• [TEXT BLOCK]
>>>

I spent some time recently with a little guy named Adler. I first met he and his family for a story a reporter at The Bulletin had been working on about kids using technology to better communicate. Adler, a nine-year-old, was born with a combination of symptoms and conditions, including cerebral palsy, speech apraxia, and a sensory integration disorder. He can only speak a few words, though he understands some language. The mix of symptoms make Adler’s condition unique and difficult to understand – some of the characteristics and nuances he displays lead people to think he’s autistic, though he isn’t. Few of Adler’s disabilities are visible and he appears to be a fairly typical kid from the outside. Some of his actions can be puzzling and his parents and others can only guess the reasoning behind them – for instance, he’s really drawn to reflections and will stare at the sun when there’s opportunity.

<<<

• [EXERCISE INSTRUCTIONS] Continue the account of Adler, a nine-year-old boy, from where it stops.

• [INPUT DATA]
>>>

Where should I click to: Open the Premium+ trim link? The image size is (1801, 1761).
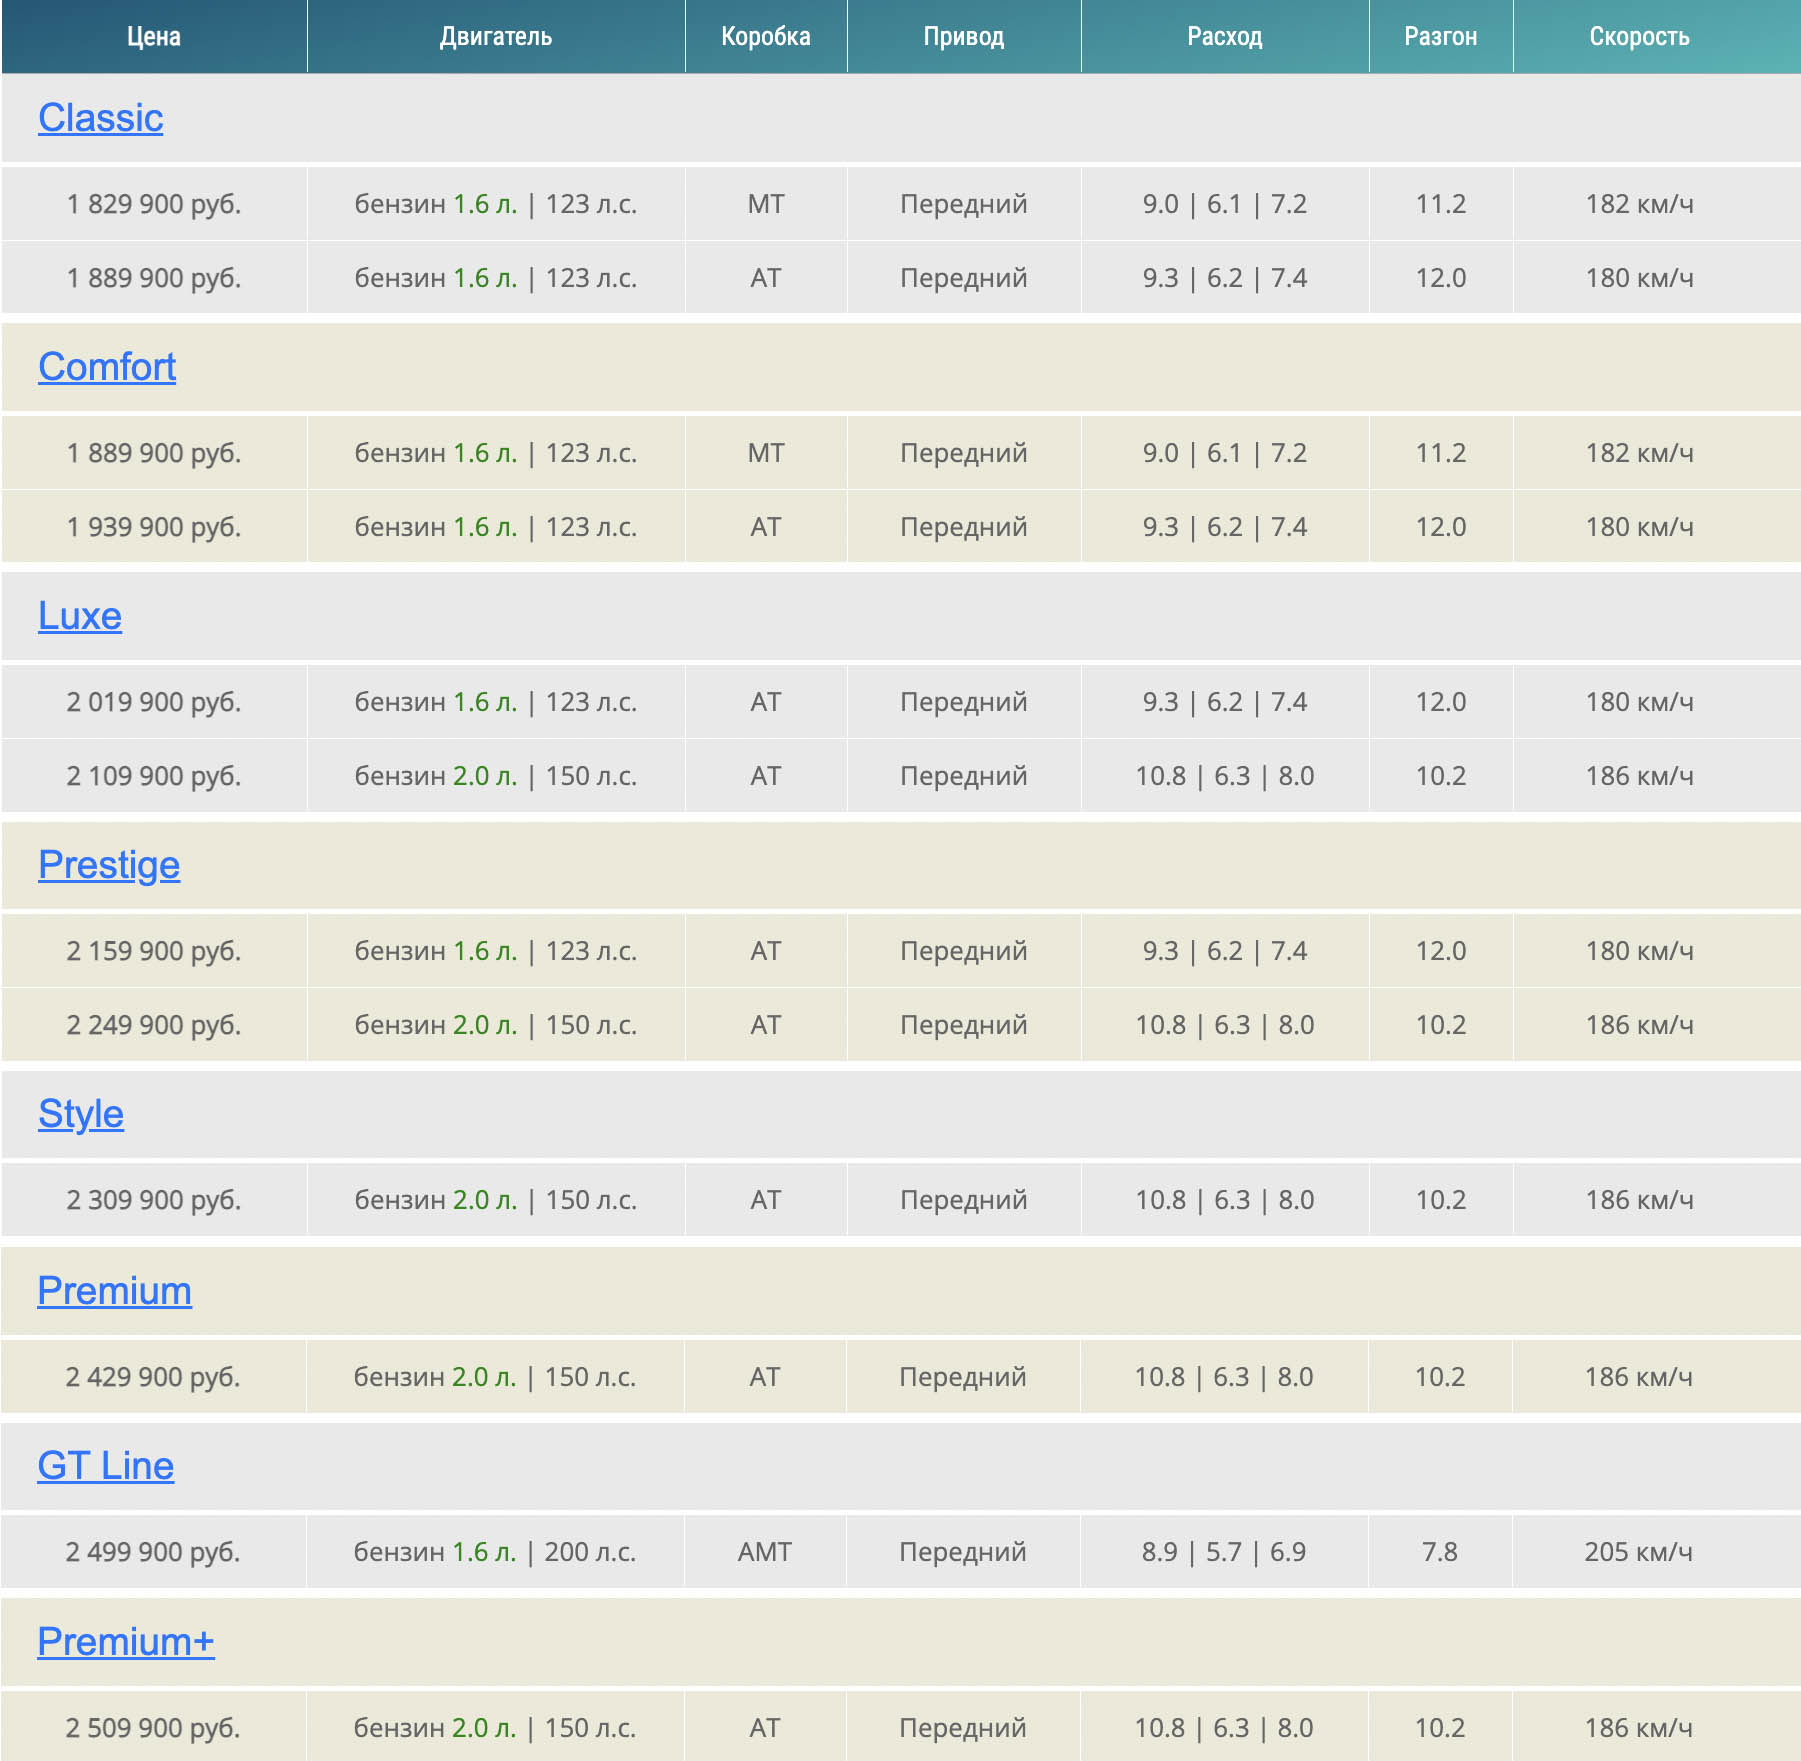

<<<

• [WRITTEN ANSWER]
Adler recently started using an iPad to help with making choices and communication. According to his parents, an app with pictures of food has drastically simplified meals. No one knows exactly how much he understands, but his parents hope using the iPad will help Adler continue to learn and improve.
I was really struck by Adler when I met him and curious about what life is like for him. His parents were gracious and open about letting me venture into and document their lives for a day or so. I went with him to school, to a therapy session, and spent some time at their home. I tried to find moments that would tell something about Adler’s story and situation.